そして、その方が選ぼうとしていることを止めることが出来るかというと、
止められないことってありますし、
極端ですが本人が例えばホームレスの方が気軽だといったとしたら、
それは止めることができないですし、
止めても幸せかというとそれもまた違いますし、
とても難しいですね。

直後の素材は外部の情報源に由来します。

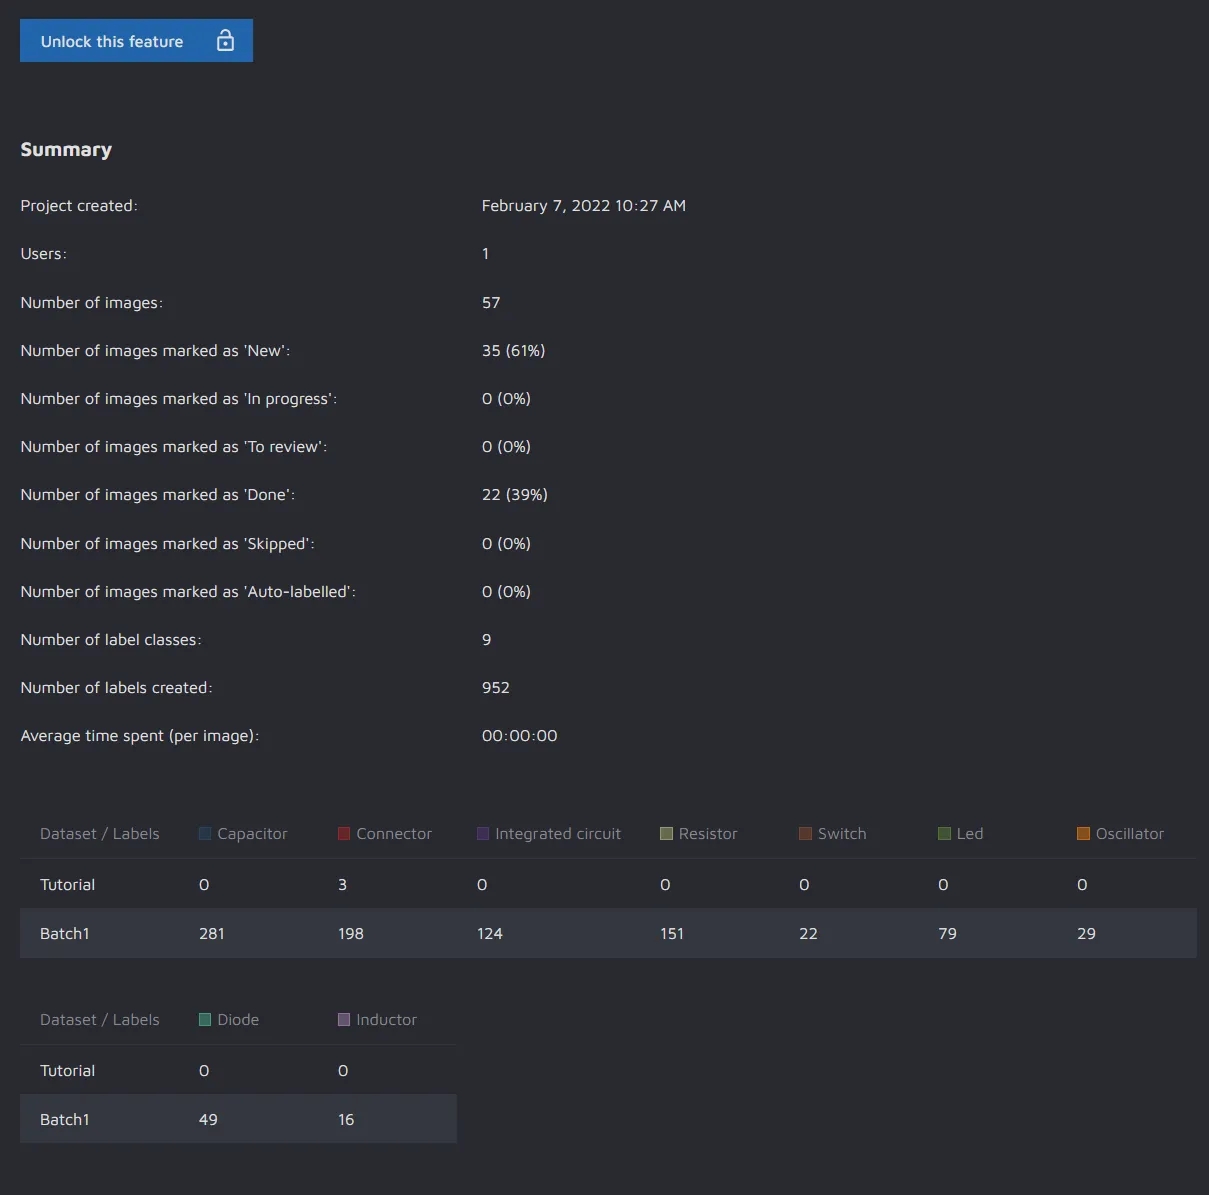Click the orange Oscillator color swatch
The height and width of the screenshot is (1195, 1209).
[x=1083, y=834]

」
と雑談の中でこんな話をしてくれました。
確かにと感じる部分があるとともに、
人生って本当に難しいなって感じました。
人生には選択肢が沢山あります。
そして悩む時というのは、
人生がつついてくれる時で、
大なり小なり何か上手くいかない出来事や失敗があります。
その時、僕たちにはいろんな選択肢があります。
でも苦しんでしまう時というのは、
きっと幸せになる方を選べたはずなのに、
その時の気持ちを優先して、
違う選択肢を選んでしまったり、
人生の舵を取り直すタイミングだったのかもしれないのに、
それに気づかなかったりする。
いつだって、
幸せを、
豊かさを選ぶことが出来るはずなのに、
それが目の前のストレスなり、欲望なり、
感情で見えなくなってしまったりする。
でも、
選択肢が狭められていたとしても、
いつだって人生は選びなおすことが出来るし、
間違ったことが後から正解になることもある。
正解はないけれど、
でもいつだって僕たちの目の前には、
何かしらの選択肢がある。
怒る?褒める?
逃げる?戦う?
守る?信じる?
思いやりを選ぶ?
愛を選ぶ?
豊かさを選ぶ?
成長を選ぶ?
安心を選ぶ?
あげたらきりがないけれど、
こんなどこへと向かうかわからない選択肢の連続があって、
僕たち援助者は、
その選択の連続が不幸にも良くない結果になってしまった時に
相手と出会う。
そこで、助けを当然求めてくれる。
その時、人生の瀬戸際にいる方もいる。
崖が見えて、
僕が、
僕たちが止めないとと、
その最後の大役を任された気になるけれど、
そこに至る道を振り返ると、
そこには、
沢山の枝別れしたターニングポイントがあったのだ。
僕たちは、
たまたまその最終地点で出会ってしまったのだ。
だからといって全力で持てるものですべてで接する必要がないのかというと、
それは違う。
だけど、振り返ってみると、
色んなターニングポイントがその人にもあったんだ。
捕まった時。
誰かを傷つけた時。
財産を失った時。
色んなターニングポイントがそこにはあったのだ。
それを僕たちは忘れてはいけない。
また望ましくない方を選ぶのを止められないかもしれない。
でも、そのすべての責任を援助者が背負う必要はないのだと、
今は少し思える。
精一杯関わっても、
変えられないことはある。
でも、それでも精一杯やったら、
あとは祈るくらいしかできない時も僕たちにはあるのだ。